In a broker note called ‘Our Best and Brightest UK Ideas’, Goldman Sachs said RBS is comparatively less affected by tougher mortgage competition relative to other UK banks as it has a much smaller mortgage book, less than half of Lloyds.
“The company also enjoys a large non-interest bearing deposit book, resulting in comparatively low overall funding costs,” the investment bank said.
Goldman believes RBS’s discount to Lloyds is unwarranted as it expects the bank’s return on tangible equity (ROTE) to “match and even exceed” its rival over time. It has a ‘buy’ rating and target price of 360p on RBS, representing a 76% upside to the current share price.

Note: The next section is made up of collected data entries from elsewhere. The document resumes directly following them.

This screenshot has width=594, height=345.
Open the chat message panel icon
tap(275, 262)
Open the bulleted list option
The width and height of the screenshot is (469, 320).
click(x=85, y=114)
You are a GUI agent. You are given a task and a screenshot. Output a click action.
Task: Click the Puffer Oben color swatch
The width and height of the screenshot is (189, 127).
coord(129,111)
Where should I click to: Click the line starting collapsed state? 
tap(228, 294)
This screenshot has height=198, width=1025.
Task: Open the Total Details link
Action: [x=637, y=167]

StanChart trades at discount to HSBC
“Standard Chartered continues to trade at a meaningful discount to peer HSBC, a gap which we expect will narrow as STAN’s restructuring progresses,” it said.
“We see scope for attractive capital returns, with a dividend yield of 5.9% by 2021, complemented by US$4bn of buybacks (25% of market cap combined).”

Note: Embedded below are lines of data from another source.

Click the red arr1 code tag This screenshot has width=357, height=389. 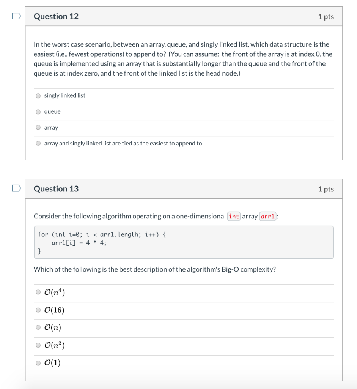click(x=267, y=216)
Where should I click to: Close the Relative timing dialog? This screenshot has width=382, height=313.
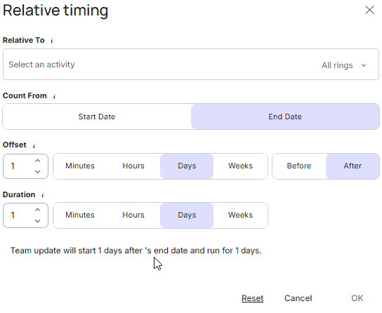369,10
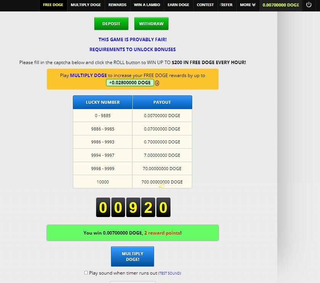Open EARN DOGE menu item

[x=178, y=5]
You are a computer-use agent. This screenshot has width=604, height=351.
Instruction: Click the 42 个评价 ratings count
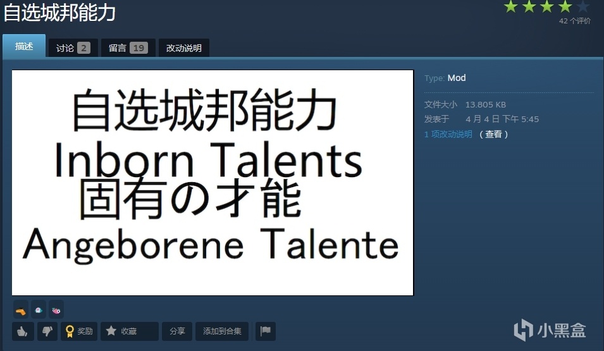click(x=575, y=21)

StanChart announced a US$1bnh share buyback in its first quarter results, which had a capital impact of 35 basis points.
The second quarter results saw underlying pre-tax profit and ROTE beat consensus forecasts, supporting Goldman’s view that the company’s 10% ROTE target by 2021 is within reach.
HSBC should shrink non-ring-fenced bank, Goldman suggests
For HSBC Holdings PLC (LON:HSBC), Goldman sees ring-fencing of the retail operations as a potential catalyst for the group pursuing key strategic opportunities, namely: to reduce the size of its non-ring-fenced bank (NRFB); and to crystallise the value of its UK ring-fenced bank (RFB).

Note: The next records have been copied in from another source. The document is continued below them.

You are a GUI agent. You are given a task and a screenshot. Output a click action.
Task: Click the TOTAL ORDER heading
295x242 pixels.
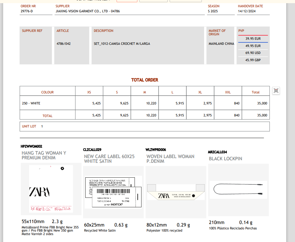click(x=145, y=80)
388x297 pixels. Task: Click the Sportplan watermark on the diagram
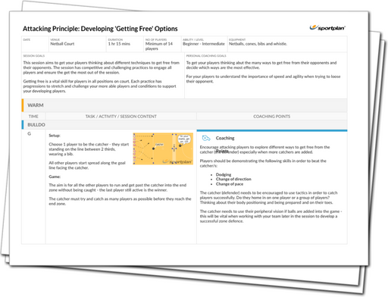click(177, 161)
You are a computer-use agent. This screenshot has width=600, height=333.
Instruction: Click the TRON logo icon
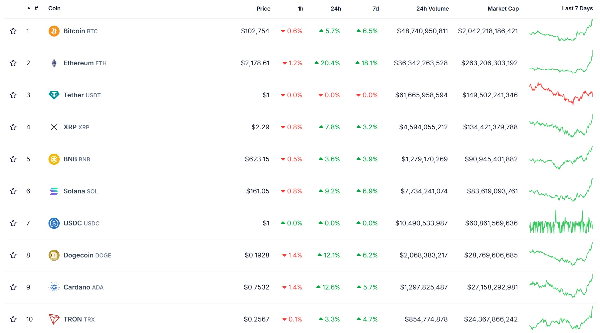coord(54,319)
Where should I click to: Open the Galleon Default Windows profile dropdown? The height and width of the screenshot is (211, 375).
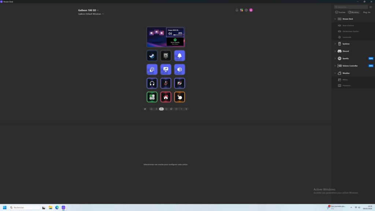(x=90, y=14)
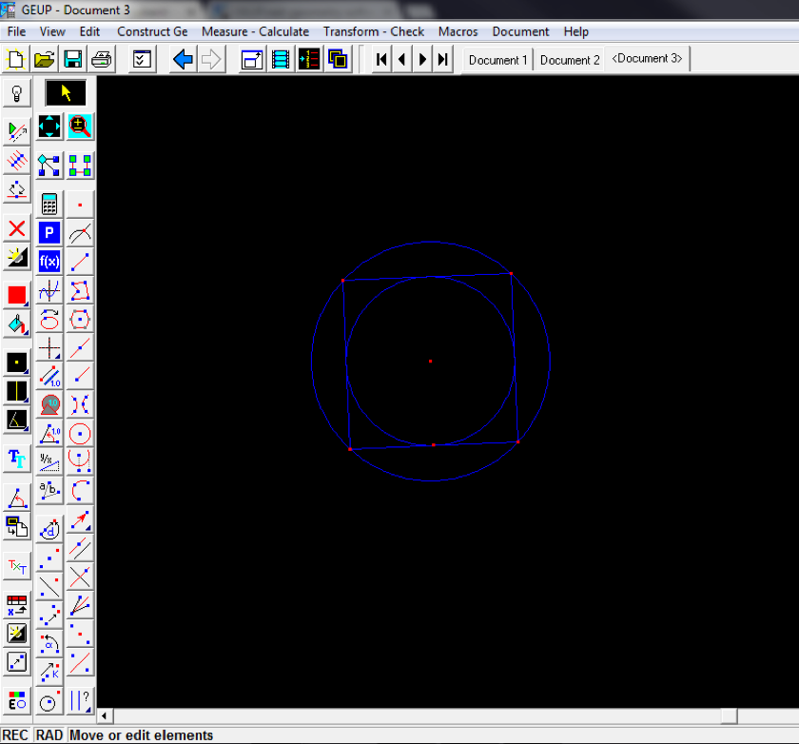Select the zoom magnifier tool
Viewport: 799px width, 744px height.
pos(80,127)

“Ring-fencing, in our view, has resulted in funding and capital inefficiencies at the NRFB, increasing the incentive to shrink this entity,” Goldman said.
“In addition, full legal and operational separation should allow investors to better appreciate the value of the RFB on an sum of the parts basis.”
Goldman noted that HSBC disclosed stand-alone accounts of the RFB and NRFB for the first time at the fourth quarter results, which showed strong operating trends at the RFB with 12% underlying ROTE in 2018 compared to an 2% ROTE at the NRFB.
The investment bank believes this provides a clear rationale for HSBC to shrink its NRFB and for investors to better value the RFB on a standalone basis.
It gave HSBC a ‘buy’ rating and target price of 920p, an upside of 47% to the current share price.